The memory of his grandfather, the oft-sung John Van Wert,
alone saved him from a gibbet; but he was imprisoned in the
strong tower of Horn-op-Zee. There he remained until he was
eighty-two years of age, savage, violent, and unconquered to the
last; for we are told that he never ceased fighting and thumping,
as long as he could close a fist or wield a cudgel.

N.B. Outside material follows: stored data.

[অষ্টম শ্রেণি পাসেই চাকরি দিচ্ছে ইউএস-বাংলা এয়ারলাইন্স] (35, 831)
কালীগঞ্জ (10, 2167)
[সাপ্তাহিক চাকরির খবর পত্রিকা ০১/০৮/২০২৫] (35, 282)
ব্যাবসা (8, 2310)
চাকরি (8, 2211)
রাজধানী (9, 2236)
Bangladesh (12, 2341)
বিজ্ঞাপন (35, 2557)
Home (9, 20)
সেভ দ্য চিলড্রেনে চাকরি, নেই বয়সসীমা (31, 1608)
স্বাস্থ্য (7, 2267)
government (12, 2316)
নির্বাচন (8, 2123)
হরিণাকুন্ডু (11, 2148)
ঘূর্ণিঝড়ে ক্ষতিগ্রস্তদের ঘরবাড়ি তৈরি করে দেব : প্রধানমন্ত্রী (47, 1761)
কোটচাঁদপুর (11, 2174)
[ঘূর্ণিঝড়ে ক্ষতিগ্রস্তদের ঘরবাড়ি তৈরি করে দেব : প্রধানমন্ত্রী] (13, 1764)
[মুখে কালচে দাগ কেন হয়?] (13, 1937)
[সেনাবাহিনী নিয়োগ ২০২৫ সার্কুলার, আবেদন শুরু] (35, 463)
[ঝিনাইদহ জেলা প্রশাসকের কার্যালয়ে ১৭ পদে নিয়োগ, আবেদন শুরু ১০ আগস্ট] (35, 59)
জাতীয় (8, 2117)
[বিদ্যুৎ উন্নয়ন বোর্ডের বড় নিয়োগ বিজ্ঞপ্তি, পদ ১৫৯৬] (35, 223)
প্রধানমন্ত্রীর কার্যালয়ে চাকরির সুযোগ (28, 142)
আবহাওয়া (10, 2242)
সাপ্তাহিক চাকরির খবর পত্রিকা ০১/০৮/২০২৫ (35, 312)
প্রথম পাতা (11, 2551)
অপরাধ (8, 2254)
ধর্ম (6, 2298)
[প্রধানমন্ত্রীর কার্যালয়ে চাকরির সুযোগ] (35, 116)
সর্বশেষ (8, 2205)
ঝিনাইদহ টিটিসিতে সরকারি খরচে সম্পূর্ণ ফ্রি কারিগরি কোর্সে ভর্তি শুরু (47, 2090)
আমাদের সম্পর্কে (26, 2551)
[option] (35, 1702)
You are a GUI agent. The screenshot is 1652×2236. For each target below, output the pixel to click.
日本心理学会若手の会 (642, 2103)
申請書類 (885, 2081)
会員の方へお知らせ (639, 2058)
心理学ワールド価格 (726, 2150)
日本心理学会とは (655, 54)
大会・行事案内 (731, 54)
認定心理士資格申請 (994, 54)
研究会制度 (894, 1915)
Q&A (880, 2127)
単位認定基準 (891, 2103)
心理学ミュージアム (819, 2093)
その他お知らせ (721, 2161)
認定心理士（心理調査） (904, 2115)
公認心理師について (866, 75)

In the mean time, a course of kind and gentle treatment and
wholesome regimen, and above all, the tender and affectionate
assiduity of his brother, the Prince, produced the most salutary
effects upon Count Antoine. He gradually recovered his reason;
but a degree of violence seemed always lurking at the bottom
of his character, and he required to be treated with the
greatest caution and mildness, for the least contradiction exasperated
him.

In this state of mental convalescence, he began to find the
supervision and restraints of brotherly affection insupportable;
so he left the Netherlands furtively, and repaired to Paris,
whither, in fact, it is said he was called by motives of interest,
to make arrangements concerning a valuable estate which he inherited
from his relative the Princess d'Epinay.

On his arrival in Paris, he called upon the Marquis of Créqui,
and other of the high nobility with whom he was connected.
He was received with great courtesy; but, as he brought no letters
from his elder brother, the Prince, and as various circumstances
of his previous history had transpired, they did not receive
him into their families, nor introduce him to their ladies.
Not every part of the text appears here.